Segment Start: Input material
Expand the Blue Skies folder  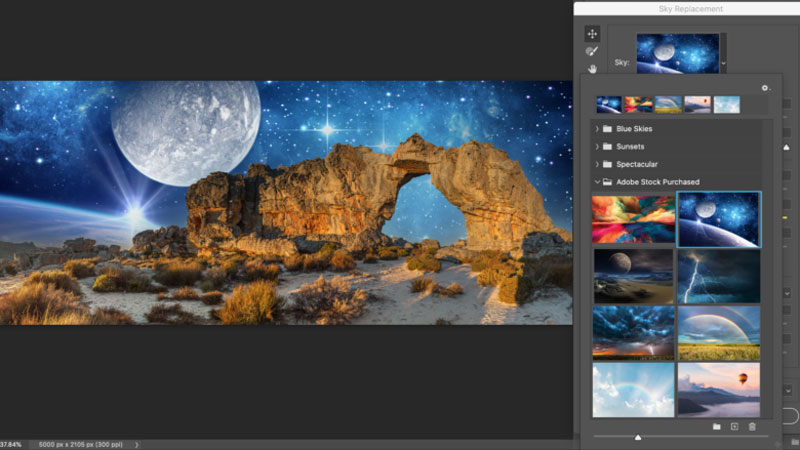(598, 129)
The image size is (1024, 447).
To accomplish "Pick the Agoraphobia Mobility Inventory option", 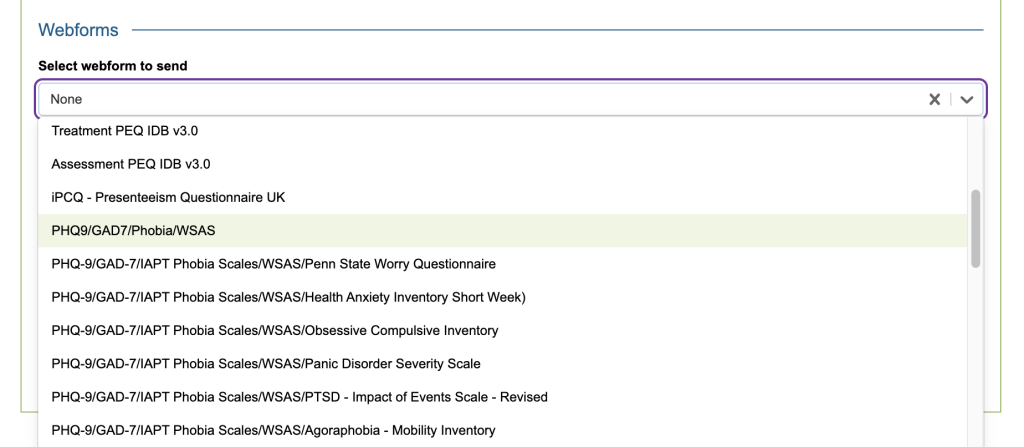I will click(x=273, y=430).
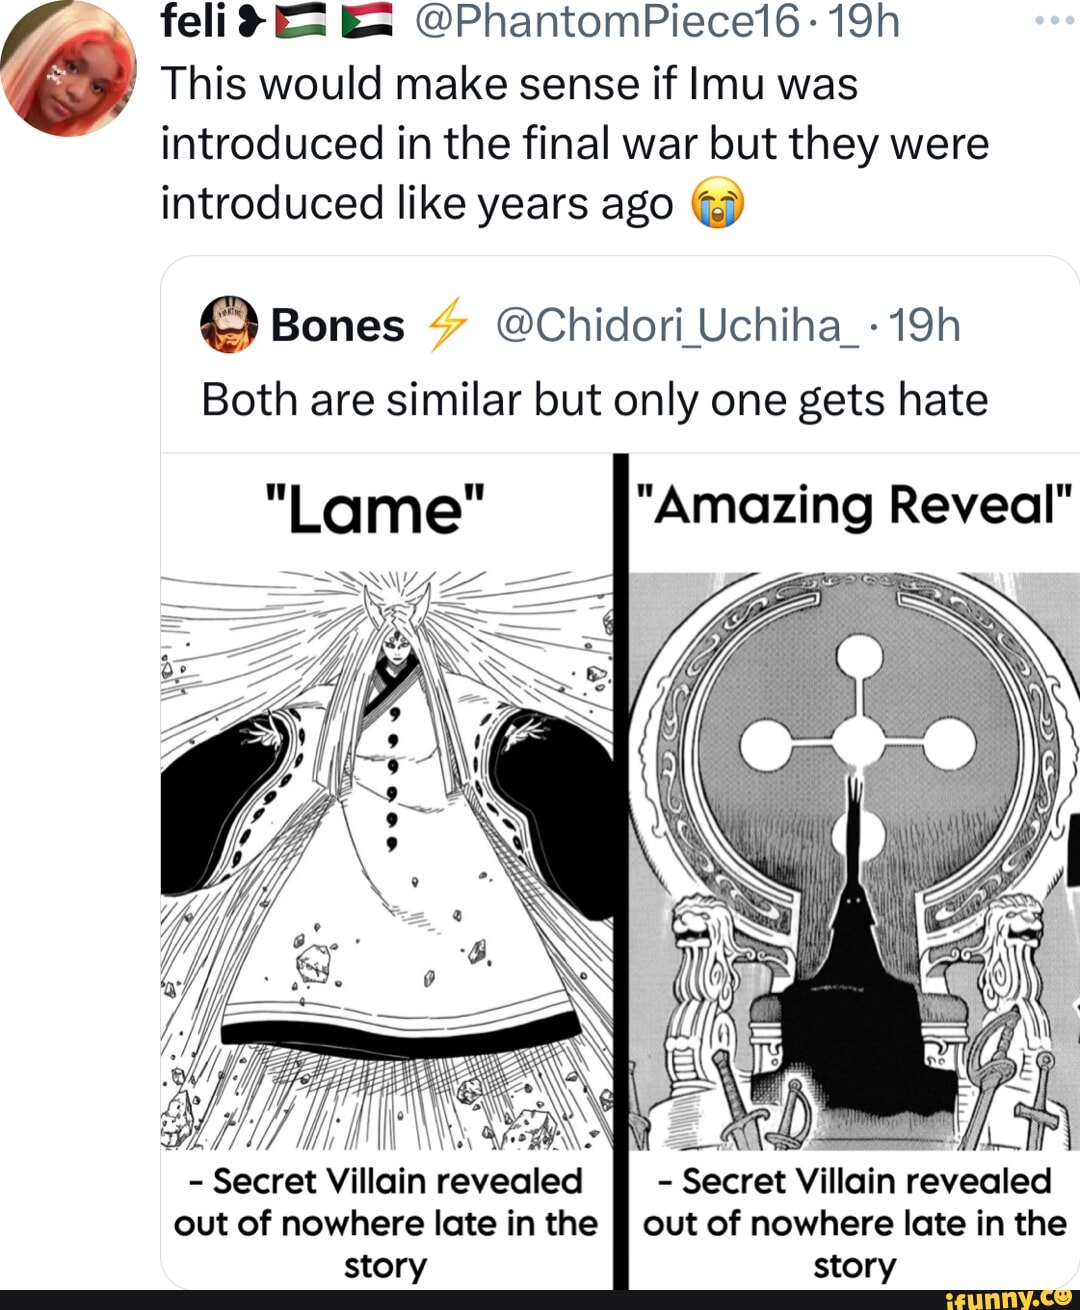Open the left manga panel under "Lame"
The width and height of the screenshot is (1080, 1310).
(x=386, y=860)
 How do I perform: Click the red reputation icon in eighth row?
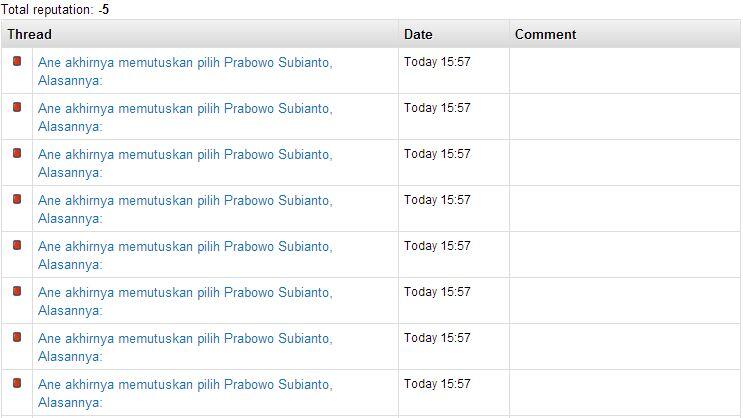pos(17,383)
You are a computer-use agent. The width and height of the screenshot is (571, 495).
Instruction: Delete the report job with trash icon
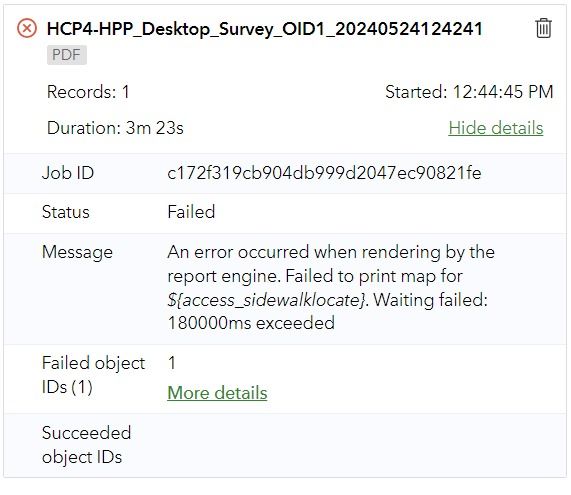pyautogui.click(x=543, y=28)
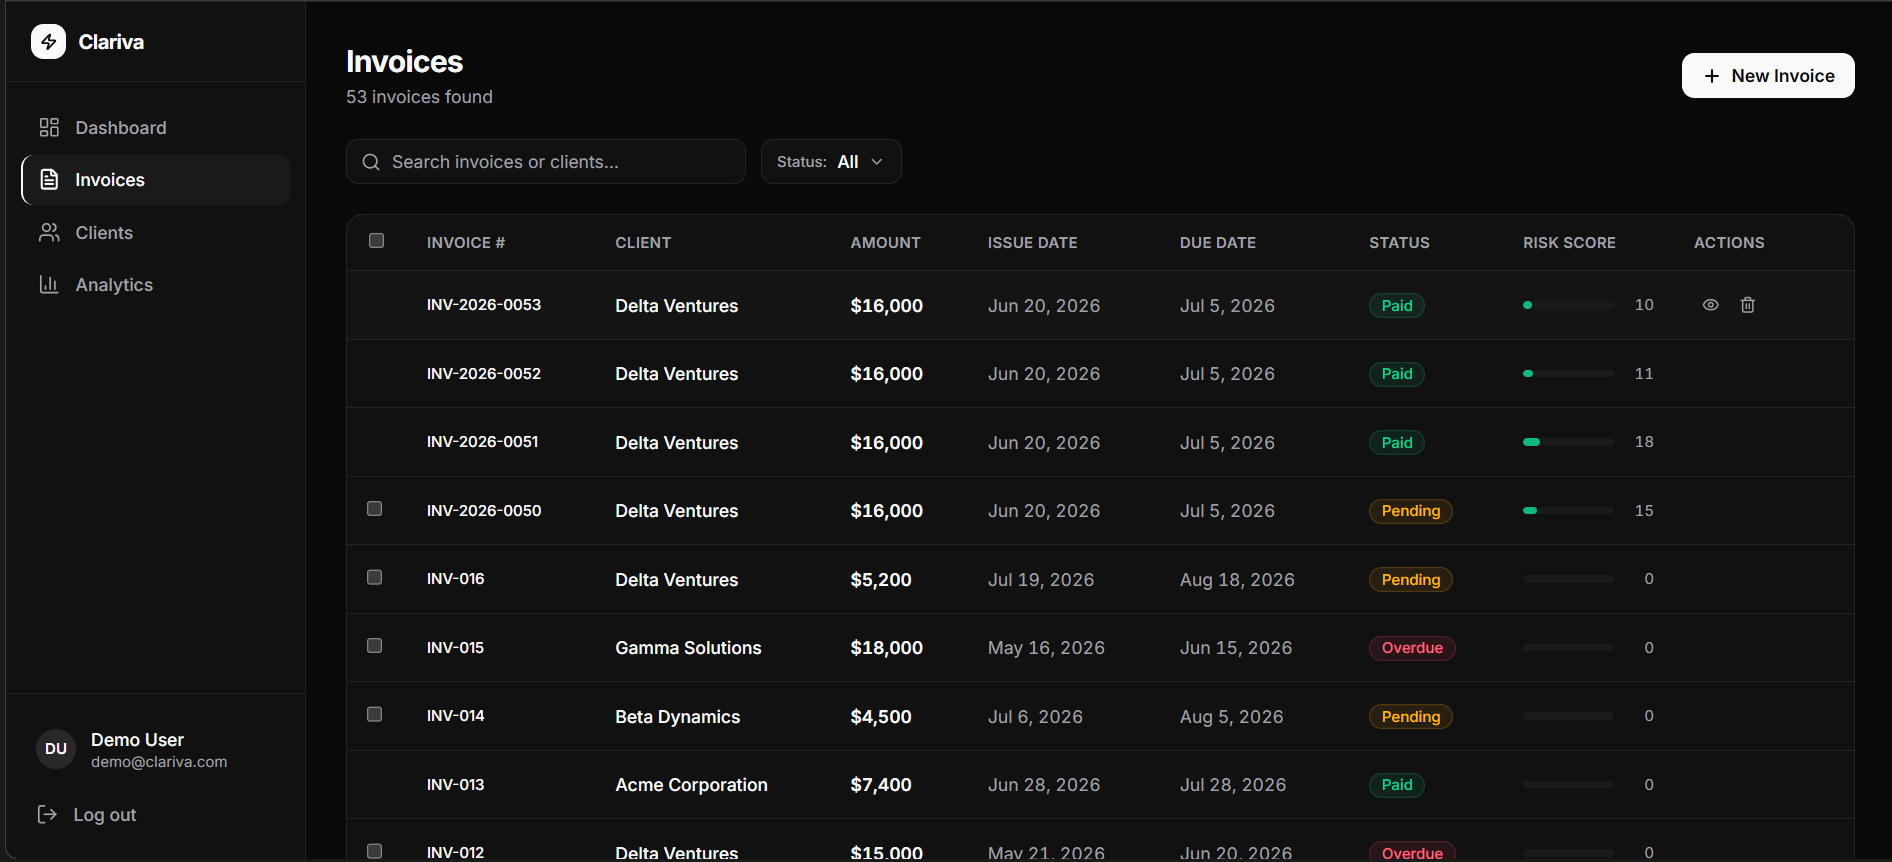The height and width of the screenshot is (862, 1892).
Task: Focus the Search invoices or clients field
Action: point(546,162)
Segment End: Input material
■ Action item
Once the line holding "You are a computer-use" is found, copy it and each later line exactly through the end of the data, leaving out the pictures.

■ Output of the task
You are a computer-use agent. The width and height of the screenshot is (571, 495).
Instruction: Delete the report job with trash icon
pyautogui.click(x=543, y=28)
The height and width of the screenshot is (862, 1892).
Task: Focus the Search invoices or clients field
Action: point(546,162)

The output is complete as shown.